How is property appraised?

At least once every five (5) years the Property Appraiser’s office is required by Florida Statutes to visit and review every property in the county. However, property values may change each year due to market activity and other factors which affect value. The sales comparison is one method of determining value. Other methods include the cost approach and the income approach.

How will I know the value that has been placed on my property?

Each August you will receive a Notice of Proposed Property Taxes as required by law. This is an important piece of information. When you receive it in the mail it will say “DO NOT PAY – This is not a bill.” Please review this information carefully. It will give you the assessed value of your property, any exemptions, and the taxable value of your property for the upcoming year. It will also show you the proposed taxes for the upcoming year as set by the taxing authorities as well as the dates for their public hearings to discuss their budgets.

What if I think my assessed value is too high?

If you believe the assessed value of your property is too high or if you believe you should have received an exemption that does not show, you should contact the Property Appraiser’s office at once.

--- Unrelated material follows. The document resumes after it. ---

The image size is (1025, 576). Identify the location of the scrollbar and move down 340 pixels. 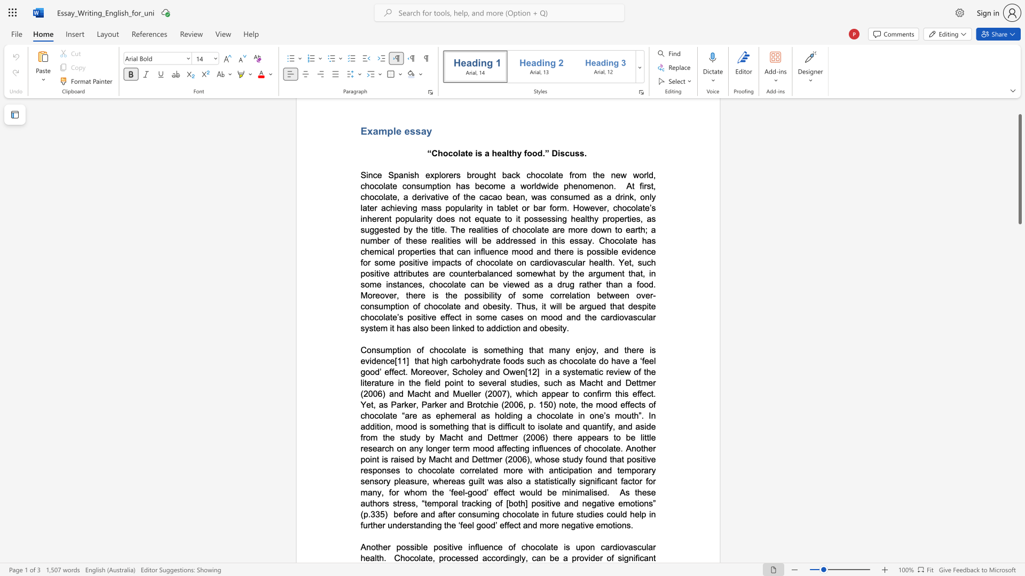
(1019, 169).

The matter can be discussed and probably be resolved at that time. If you still feel your value is too high, you can file a petition with the Value Adjustment Board.

Can I get a homestead exemption if I rent a home or lot?

No. you must own the property on which you make an application. If you own a mobile home, but not the land on which it sits, you would not qualify for the homestead exemption. The mobile home would not be assessed on the tax roll. You would be required to purchase an annual mobile home tag through the Tax Collector’s office.

What if I own the mobile home and the land?

You could then qualify for homestead exemption. Even if you did not qualify for homestead exemption, you are required by Florida Statutes to purchase real property (RP) stickers for the mobile home. The mobile home would then be assessed as part of the real estate on the tax rolls.